After an inquiry, Merrill was fined $6.25 million for the lack of supervision, FINRA said. The firm also will pay $780,000 in restitution to clients for failing to ensure the suitability of transactions in certain Puerto Rican securities, including municipal bonds and closed end funds. The holdings were highly leveraged through either credit lines or margin, according to FINRA.

A spokesman for Merrill's parent company, Bank of America, said that following an internal review of the firm's loan management accounts, the regulator was contacted about the problem. Merrill "cooperated fully" with FINRA and has strengthened its controls and procedures, said the spokesman, Bill Halldin.

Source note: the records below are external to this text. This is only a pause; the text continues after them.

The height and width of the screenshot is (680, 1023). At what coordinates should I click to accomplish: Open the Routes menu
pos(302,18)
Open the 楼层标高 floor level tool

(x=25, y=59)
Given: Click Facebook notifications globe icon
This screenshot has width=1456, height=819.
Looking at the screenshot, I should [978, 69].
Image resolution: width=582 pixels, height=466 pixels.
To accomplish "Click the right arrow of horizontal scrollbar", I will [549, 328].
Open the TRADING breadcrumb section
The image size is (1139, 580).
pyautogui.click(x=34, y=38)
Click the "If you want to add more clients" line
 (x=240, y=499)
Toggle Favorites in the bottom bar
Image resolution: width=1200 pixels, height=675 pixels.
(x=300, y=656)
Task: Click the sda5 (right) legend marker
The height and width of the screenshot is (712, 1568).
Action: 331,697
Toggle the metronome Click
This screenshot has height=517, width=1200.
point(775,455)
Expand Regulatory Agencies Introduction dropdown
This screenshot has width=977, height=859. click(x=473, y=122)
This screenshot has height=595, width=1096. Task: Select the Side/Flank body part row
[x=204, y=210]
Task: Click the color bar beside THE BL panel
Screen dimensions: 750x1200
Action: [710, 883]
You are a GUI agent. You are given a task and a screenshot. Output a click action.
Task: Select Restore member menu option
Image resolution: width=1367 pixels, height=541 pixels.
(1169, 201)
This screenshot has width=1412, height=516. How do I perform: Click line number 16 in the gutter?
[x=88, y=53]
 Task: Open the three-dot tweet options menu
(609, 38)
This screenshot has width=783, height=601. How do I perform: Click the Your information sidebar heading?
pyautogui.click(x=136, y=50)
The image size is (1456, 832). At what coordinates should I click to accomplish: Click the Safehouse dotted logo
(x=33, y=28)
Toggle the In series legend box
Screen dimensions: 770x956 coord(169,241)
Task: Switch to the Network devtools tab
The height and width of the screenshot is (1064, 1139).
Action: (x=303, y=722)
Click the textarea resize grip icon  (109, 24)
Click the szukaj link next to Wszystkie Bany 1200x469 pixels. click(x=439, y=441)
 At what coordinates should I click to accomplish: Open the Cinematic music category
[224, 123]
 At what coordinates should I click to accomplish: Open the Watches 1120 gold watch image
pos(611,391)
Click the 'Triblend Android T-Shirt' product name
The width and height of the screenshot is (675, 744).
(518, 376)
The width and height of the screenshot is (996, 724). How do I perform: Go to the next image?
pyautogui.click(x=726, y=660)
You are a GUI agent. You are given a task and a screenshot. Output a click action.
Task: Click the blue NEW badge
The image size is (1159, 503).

Merrill isn't alone when it comes to supervisory failures. Both Oppenheimer and Ameriprise faced similar charges and were sanctioned by the regulator earlier this year.

IIn the latest case, a FINRA inquiry found that from January 2010 to November 2014 Merrill lacked adequate supervisory systems and procedures to prevent clients from using loan management accounts to purchase securities. "On thousands of occasions," FINRA said, Merrill brokerage accounts collectively bought hundreds of millions of dollars of securities within 14 days of receiving incoming transfers from the credit lines.

Merrill's supervisory systems and procedures were found to not be reasonably designed to detect or prevent such use, FINRA said.

The regulator separately found that from January 2010 through July 2013, Merrill lacked adequate supervisory systems and procedures regarding the suitability of the Puerto Rican securities transactions. During that time, 25 leveraged clients with modest net worths and conservative or moderate investment objectives had 75% or more of their account assets invested in Puerto Rican securities.

The clients consequently suffered aggregate losses of nearly $1.2 million after liquidating the securities to meet margin calls, FINRA said. Merrill has already begun paying back the affected investors and agreed to pay restitution to 22 clients under a settlement with FINRA, according to the regulator.

In settling the matter, Merrill neither admitted nor denied the charges, but consented to the entry of FINRA's findings.